Design of MNU-Resilient latches based on input-split C-elements

Abstract

With the continuous scaling of feature sizes, latches are becoming more and more sensitive to the multiple-node upsets (MNUs) induced by radiation. Based on input-split C-elements and a redundant feedback scheme, we propose a triple-node-upset-resilient latch (ISC-TRL) and a quadruple-node-upset-resilient latch (ISC-QRL) to provide high reliability. Using the novel interconnection scheme between the four-level input-split C-elements, any possible triple-node upset (TNU) or quadruple-node upset (QNU) occurred in the proposed latches can be filtered level by level, respectively.
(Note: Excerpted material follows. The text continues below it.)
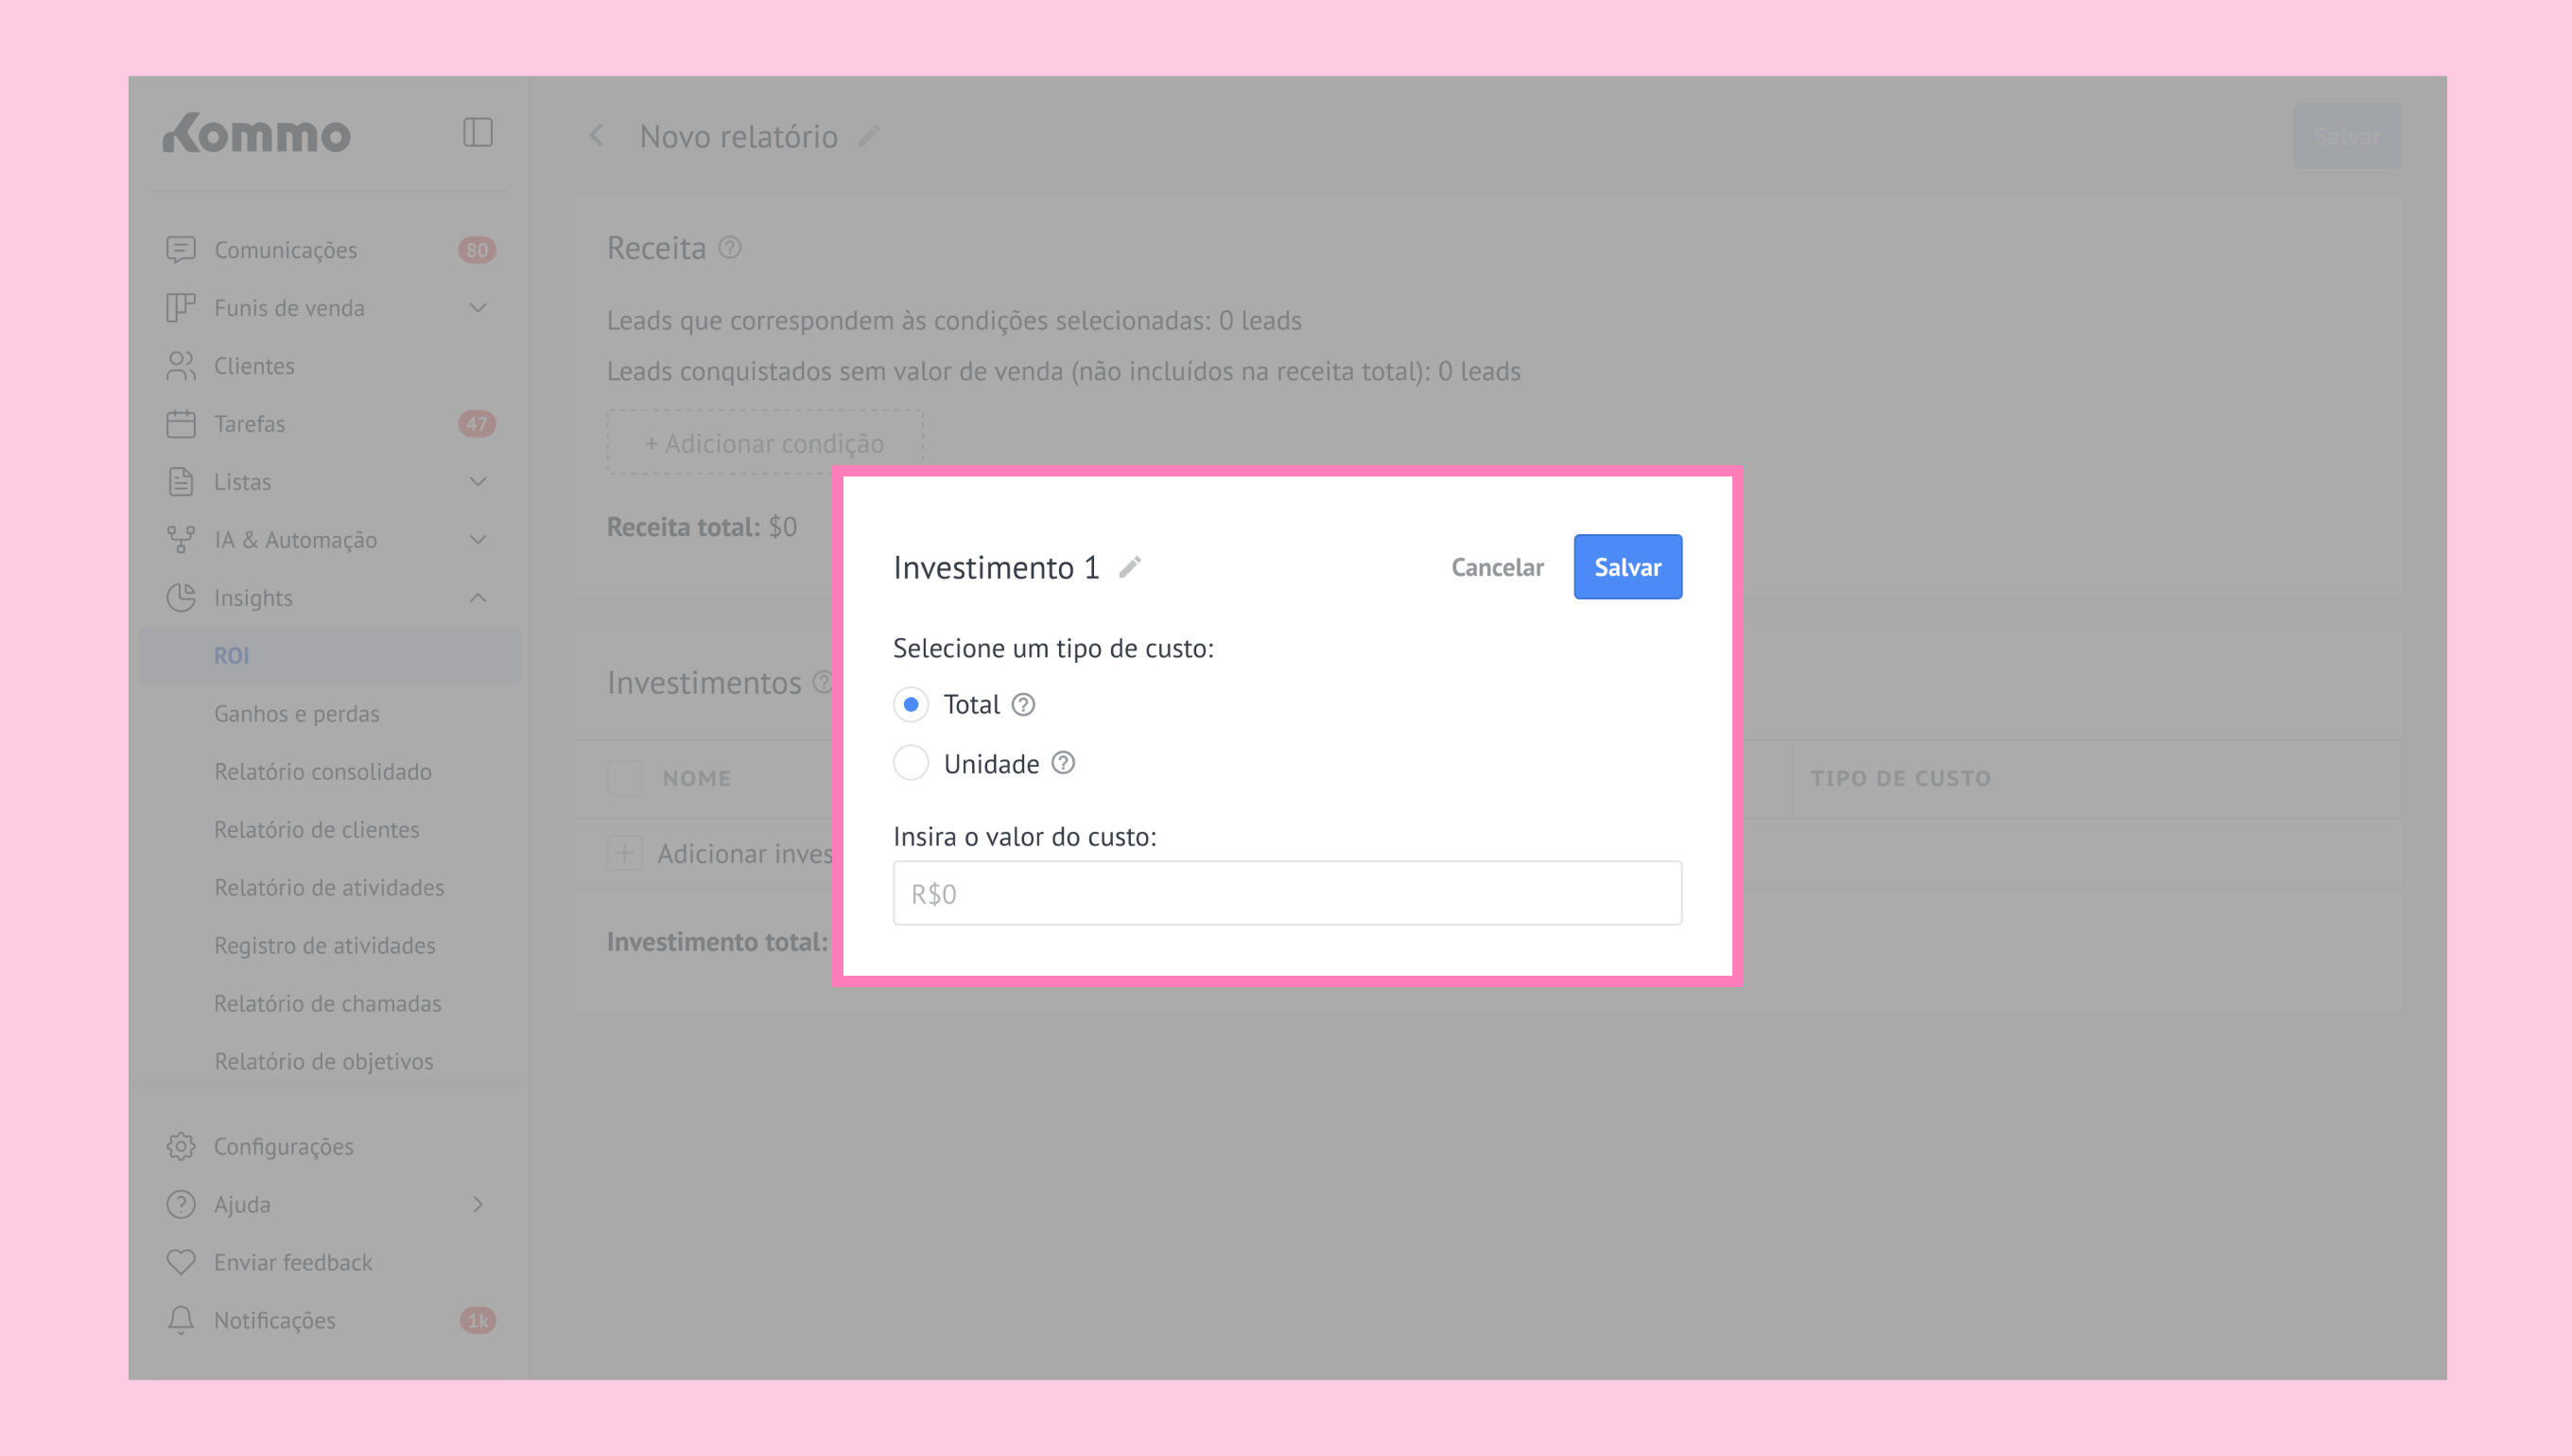Image resolution: width=2572 pixels, height=1456 pixels.
Task: Select the Unidade cost type radio
Action: coord(910,764)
HSPICE simulation performed in 14 nm FinFET technology show that, compared with relevant MNU-hardened latches, the proposed ISC-TRL latch can reduce the delay-power-area product (DPAP) by 89.81% and only introduces 3.85% area overhead on average, while achieving 100% TNU-resilience and 99% QNU-resilience. The proposed ISC-QRL latch can reduce the DPAP by 83.01% and introduce 38.46% area overhead on average, while achieving 100% QNU-resilience. In addition, Monte Carlo simulation results show that the proposed ISC-TRL and ISC-QRL latches are of low sensitivity to process, voltage and temperature (PVT) variations.